Creating a Budget: Your Tool for Achieving Your Financial Goals

Budgeting is often associated with restriction or deprivation. In reality, having a plan for your spending and savings leads to financial freedom. If you’re looking to buy a home, pay off debt, start an emergency fund, or you simply want to spend less money; creating a budget is key because a goal without a plan is nothing more than a wish.

The goal of budgeting is to give your money a job. Here’s a process and a tool you can use to create your own budget, or roadmap, for your money.

Set Goals

Your budget will obviously include your bills and monthly expenses, but it should also include any future goals you may have. Are you saving for retirement? Do you need to start or add to an emergency fund? What about your children’s college fund or that international vacation you’ve always wanted to take? You should account for all of these goals within your budget. 

To create a realistic budget, you should also include fun and wants, not just needs and long-term goals. Dinner with friends, music and television subscriptions, and anything else that brings you joy should be part of your budget. Again, deprivation is not the goal.

Track Your Spending and Income

When first creating a budget, you may underestimate how much you actually spend each month. To ensure your budget’s accuracy, you must know two things: your monthly income and monthly expenses.

The best way to get started on the budget process is to tally your expenses from the last 3, 6, or even 12 months. Use our Budget Planner as part of this process. You can also do this by hand if you prefer. This will allow you to calculate your average monthly expenses and analyze your spending.

There may be some expenses that you only pay once a year or maybe every six months or once per quarter (car insurance, for example). Write those down too or track them in the Budget Planner.

To create a budget, you need to know your income. Gather your most recent pay stubs so you can calculate your total monthly income. Make sure you’re factoring in income from side jobs as well.

Identify Your Savings Goals

With this budget process, we prioritize savings. So make a list of your savings goals for the year. Do you have an emergency fund? What about saving for home or car repairs? Do you need to save ahead for Christmas gifts? 

Think of the necessities that you need to save for and also the fun things you want to save for—a vacation, a new house, or a new car, maybe.

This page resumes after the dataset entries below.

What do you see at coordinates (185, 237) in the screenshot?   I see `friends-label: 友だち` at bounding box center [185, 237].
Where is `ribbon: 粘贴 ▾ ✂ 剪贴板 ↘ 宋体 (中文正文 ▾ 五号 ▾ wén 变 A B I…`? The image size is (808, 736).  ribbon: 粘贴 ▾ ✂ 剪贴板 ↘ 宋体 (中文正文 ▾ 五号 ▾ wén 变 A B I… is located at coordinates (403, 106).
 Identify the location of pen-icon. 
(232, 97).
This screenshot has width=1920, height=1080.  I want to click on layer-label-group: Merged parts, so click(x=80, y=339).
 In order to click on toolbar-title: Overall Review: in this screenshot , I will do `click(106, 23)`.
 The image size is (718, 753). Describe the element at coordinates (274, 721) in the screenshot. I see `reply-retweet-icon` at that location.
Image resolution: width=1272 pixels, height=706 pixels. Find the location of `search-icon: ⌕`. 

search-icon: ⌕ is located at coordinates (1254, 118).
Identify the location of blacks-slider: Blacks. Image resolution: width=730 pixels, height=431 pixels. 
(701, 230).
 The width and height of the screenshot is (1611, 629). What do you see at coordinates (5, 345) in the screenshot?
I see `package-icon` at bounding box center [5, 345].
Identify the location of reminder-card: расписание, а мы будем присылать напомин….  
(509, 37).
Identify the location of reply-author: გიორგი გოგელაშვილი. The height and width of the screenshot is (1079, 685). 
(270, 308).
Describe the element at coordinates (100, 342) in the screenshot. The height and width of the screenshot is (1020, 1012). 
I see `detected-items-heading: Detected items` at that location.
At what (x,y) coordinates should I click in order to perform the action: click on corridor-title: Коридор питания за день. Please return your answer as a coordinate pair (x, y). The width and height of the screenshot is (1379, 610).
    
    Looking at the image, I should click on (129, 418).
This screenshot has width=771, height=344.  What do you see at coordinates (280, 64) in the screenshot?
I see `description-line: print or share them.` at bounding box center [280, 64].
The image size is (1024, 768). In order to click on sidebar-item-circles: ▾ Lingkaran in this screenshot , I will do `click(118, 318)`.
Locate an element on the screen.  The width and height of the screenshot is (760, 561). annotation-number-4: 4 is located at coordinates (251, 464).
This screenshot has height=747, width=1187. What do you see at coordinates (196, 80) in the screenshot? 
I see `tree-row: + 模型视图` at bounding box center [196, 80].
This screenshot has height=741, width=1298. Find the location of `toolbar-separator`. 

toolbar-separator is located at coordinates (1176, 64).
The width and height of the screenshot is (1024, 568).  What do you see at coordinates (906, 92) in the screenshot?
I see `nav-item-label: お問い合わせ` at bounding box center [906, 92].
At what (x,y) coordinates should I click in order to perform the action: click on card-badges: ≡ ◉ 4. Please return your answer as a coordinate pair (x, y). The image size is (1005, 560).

Figure out how much you need for the year to meet those goals and divide by 12. That’s the number you will need to allocate to savings each month to reach your goal.

Also, keep in mind that extra payments toward debt are considered savings. Since you will pay off debt ahead of schedule, you are essentially rewarding your future self. Factor in additional debt payments (beyond the monthly minimums) into the savings portion of your budget.

Create Your Budget

After tracking and analyzing your spending, you’re now ready to create your budget. You can use our Budget Planner to follow along with the process:

Note: You know your money best. Be sure to adjust the frequency based on when you receive your income, when your expenses hit and how you want to plan your budget to fit your lifestyle.

1. Using the “Income” tab, enter your net pay (amount after taxes and other deductions) as well as any other income you receive throughout the month.

2. Using the “Expenses” tab, fill in your fixed and variable expenses and identify the frequency. You can add more rows for expenses as needed.

3. Also under the “Expenses” tab, be sure to add a row for the savings goals you’ve identified and the monthly amount that you’ll need to allocate to each.

4. If you get through the process and have a positive remaining balance, then you have a choice: you can either increase the funds you allocate toward savings or increase your budget for spending in certain categories.

5. If you get through the process and have a negative balance, then you will need to cut your budget in certain categories. We recommend that you cut from spending and not savings, if possible. Take a look at the categories you’ve budgeted for, and challenge yourself to reduce optional spending.

Revisit Your Budget Regularly

Think of your budget as a living, breathing plan. So you can try out your ideal budget for a month or two, monitoring your expenses on a weekly or monthly basis to ensure that you’re not overspending. Make adjustments as needed. You have to find the right plan for your money that works for you.

The first few months of budgeting may be challenging, but it becomes easier over time. You will find it rewarding when you start to see how following your budget is helping you pay off debt, save money, and come closer to realizing your financial goals.